Charged particle EDM (cpEDM) measurement

Mandate

Within the PBC study group, CERN has joined an international effort studying rings to measure a possible very small Electric Dipole Moment (EDM) of charged particles. Most proposals rely on operation with “frozen spin” such that, in the absence of an EDM, an initial longitudinal polarization of injected bunches is maintained. A finite EDM generates a rotation from the horizontal plane into the vertical direction. The “frozen spin” condition can be fulfilled for any particle species and beam energy by a suitable ratio between electric and magnetic fields bending the beam. For particles with positive anomalous magnetic moment, the frozen spin conditions is met in a purely electro-static machine operated at a specific energy (so called “magic energy”) which for protons is 233 MeV.

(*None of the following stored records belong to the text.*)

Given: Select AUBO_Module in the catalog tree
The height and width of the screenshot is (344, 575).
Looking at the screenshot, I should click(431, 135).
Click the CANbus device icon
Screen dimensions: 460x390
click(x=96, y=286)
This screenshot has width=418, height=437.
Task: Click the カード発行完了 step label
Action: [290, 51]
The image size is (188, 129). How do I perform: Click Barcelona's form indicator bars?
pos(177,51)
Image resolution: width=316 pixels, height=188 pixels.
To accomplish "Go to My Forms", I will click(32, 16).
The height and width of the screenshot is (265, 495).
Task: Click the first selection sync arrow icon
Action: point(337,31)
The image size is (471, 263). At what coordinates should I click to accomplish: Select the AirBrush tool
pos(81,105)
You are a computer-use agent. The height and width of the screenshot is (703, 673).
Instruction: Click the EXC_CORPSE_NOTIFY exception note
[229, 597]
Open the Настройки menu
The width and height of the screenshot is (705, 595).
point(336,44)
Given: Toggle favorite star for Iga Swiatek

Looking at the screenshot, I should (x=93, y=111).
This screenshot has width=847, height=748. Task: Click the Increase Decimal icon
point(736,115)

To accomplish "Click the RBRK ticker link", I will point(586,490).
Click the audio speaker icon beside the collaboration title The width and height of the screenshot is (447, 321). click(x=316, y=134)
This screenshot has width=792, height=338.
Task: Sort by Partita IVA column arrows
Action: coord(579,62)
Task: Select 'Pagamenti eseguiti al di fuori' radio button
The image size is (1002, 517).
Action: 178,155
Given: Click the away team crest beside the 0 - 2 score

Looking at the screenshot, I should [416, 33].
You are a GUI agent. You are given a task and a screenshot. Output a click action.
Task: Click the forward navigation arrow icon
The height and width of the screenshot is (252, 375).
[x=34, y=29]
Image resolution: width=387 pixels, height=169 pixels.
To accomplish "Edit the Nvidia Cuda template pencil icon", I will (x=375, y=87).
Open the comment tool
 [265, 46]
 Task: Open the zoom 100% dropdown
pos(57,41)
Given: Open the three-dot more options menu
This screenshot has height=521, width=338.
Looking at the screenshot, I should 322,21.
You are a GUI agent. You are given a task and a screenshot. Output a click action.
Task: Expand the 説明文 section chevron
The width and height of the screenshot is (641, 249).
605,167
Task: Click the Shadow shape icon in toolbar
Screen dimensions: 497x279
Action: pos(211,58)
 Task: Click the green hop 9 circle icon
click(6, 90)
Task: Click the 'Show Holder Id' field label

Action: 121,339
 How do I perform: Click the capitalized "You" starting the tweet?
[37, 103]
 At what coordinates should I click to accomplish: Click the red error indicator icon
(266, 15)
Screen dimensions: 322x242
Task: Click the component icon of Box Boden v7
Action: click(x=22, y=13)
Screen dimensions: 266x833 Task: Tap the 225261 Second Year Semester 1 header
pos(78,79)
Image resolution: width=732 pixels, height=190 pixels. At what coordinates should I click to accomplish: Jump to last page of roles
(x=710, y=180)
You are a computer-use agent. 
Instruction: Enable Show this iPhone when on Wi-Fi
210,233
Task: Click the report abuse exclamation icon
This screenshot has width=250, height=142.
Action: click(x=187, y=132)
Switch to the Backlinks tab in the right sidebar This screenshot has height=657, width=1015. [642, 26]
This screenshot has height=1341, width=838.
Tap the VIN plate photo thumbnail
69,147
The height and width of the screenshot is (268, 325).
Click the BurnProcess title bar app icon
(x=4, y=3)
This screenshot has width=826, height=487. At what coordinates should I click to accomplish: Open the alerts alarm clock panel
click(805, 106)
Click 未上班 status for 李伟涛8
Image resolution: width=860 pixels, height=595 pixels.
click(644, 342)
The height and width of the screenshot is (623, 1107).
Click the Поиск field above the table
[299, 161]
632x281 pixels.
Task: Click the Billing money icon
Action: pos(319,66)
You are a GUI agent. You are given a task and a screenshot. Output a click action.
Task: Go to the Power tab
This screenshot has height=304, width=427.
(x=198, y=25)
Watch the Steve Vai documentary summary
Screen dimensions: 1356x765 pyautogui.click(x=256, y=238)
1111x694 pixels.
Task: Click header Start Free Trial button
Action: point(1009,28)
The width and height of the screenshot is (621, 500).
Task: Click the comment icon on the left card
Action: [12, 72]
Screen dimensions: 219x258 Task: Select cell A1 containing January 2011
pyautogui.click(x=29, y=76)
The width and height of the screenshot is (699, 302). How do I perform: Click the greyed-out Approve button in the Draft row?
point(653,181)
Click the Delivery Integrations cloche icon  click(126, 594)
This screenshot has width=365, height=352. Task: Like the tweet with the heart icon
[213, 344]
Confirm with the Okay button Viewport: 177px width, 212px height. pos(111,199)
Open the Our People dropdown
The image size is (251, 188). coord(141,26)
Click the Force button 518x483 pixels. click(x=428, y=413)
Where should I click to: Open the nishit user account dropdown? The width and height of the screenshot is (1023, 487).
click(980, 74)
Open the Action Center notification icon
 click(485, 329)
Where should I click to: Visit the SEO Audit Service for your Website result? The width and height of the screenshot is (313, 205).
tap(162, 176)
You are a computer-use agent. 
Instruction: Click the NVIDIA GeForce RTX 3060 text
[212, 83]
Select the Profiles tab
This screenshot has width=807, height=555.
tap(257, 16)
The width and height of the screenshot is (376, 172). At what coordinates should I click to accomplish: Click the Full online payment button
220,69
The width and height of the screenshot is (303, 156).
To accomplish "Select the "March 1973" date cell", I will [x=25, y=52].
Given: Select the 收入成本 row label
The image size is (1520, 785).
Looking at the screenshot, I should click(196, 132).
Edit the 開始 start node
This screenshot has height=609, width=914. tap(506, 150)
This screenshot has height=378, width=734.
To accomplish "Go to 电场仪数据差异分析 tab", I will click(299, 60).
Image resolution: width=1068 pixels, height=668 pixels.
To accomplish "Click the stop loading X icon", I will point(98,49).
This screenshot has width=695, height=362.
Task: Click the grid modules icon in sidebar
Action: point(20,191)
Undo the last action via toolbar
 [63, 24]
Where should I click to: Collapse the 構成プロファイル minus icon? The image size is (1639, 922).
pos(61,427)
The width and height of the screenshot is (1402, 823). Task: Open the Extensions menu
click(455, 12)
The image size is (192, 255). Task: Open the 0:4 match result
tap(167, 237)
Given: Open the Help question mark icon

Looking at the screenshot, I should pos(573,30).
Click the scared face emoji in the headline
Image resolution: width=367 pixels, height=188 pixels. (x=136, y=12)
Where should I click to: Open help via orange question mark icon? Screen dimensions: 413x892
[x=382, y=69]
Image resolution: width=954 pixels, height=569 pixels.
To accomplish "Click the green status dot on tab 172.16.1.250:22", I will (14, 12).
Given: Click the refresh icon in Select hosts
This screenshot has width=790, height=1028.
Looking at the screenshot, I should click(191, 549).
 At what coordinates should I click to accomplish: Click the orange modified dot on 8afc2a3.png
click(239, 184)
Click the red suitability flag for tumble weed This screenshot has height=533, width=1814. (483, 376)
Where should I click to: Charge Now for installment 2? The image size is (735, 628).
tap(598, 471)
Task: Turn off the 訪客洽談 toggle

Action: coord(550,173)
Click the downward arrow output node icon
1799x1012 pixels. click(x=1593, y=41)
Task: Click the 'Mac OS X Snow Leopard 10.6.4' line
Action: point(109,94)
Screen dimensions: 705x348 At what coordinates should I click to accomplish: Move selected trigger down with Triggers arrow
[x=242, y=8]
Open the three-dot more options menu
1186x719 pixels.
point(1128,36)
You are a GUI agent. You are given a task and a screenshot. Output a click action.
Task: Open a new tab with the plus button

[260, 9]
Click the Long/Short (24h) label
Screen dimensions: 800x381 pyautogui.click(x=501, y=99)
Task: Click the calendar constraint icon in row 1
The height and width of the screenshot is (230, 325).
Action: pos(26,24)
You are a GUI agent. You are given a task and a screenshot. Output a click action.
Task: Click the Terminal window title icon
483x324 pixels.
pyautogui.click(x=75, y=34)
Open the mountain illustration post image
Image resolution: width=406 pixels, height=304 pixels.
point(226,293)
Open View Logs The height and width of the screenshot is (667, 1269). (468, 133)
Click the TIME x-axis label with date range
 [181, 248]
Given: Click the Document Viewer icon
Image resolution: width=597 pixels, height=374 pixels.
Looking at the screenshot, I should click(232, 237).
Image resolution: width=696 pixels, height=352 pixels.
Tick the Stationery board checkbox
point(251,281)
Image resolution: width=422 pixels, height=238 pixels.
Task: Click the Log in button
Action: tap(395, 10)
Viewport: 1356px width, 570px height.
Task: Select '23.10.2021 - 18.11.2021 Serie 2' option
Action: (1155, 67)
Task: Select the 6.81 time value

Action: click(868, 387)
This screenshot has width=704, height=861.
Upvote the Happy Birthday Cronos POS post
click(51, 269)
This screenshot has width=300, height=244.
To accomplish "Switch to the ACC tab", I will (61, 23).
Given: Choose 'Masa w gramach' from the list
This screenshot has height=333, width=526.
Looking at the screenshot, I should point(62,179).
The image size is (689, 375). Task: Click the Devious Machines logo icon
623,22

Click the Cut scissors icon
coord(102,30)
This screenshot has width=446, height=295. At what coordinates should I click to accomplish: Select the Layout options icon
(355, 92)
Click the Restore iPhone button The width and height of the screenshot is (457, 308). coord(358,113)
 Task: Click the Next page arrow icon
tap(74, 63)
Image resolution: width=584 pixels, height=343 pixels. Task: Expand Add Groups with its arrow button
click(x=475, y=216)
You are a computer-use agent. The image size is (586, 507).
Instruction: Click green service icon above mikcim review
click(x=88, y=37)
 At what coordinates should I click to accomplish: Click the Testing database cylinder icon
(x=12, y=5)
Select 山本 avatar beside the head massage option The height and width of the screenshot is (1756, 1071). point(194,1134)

Machine imperfections, e.g. uncontrolled magnet fields and residual misalignments, generate a vertical polarization in the absence of an EDM. These so-called “systematic effects” limit the sensitivity, i.e., the smallest EDM that can be detected. The WG is involved in the analysis of systematic effects to improve their understanding and to estimate the sensitivity of a realistic machine for different schemes under discussion.

There is agreement that a smaller prototype ring should be constructed as intermediate step to gain experience with large rings using electro-static elements to bend and focus the beam and to study sensitivity limitations and their mitigations. The WG contributes to the design of such a Prototype Ring (PTR).

Objectives

Contribution to an international effort to design an EDM PTR: The WG is planning to coordinate a WP on ring design and to contribute to lattice design, transfer and injection schemes, provide expertise on precise alignment in particular in the vertical plane, the analysis of performance limitations and cost estimates.

Continuation of studies of systematic effects in a possible high precision EDM ring: The aim of thorough studies of systematic effects is to come to a realistic estimate of the sensitivity for the different proposed schemes.

Working Group Members

Conveners: Christian Carli, Frank Rathmann (Forschungszentrum Jülich)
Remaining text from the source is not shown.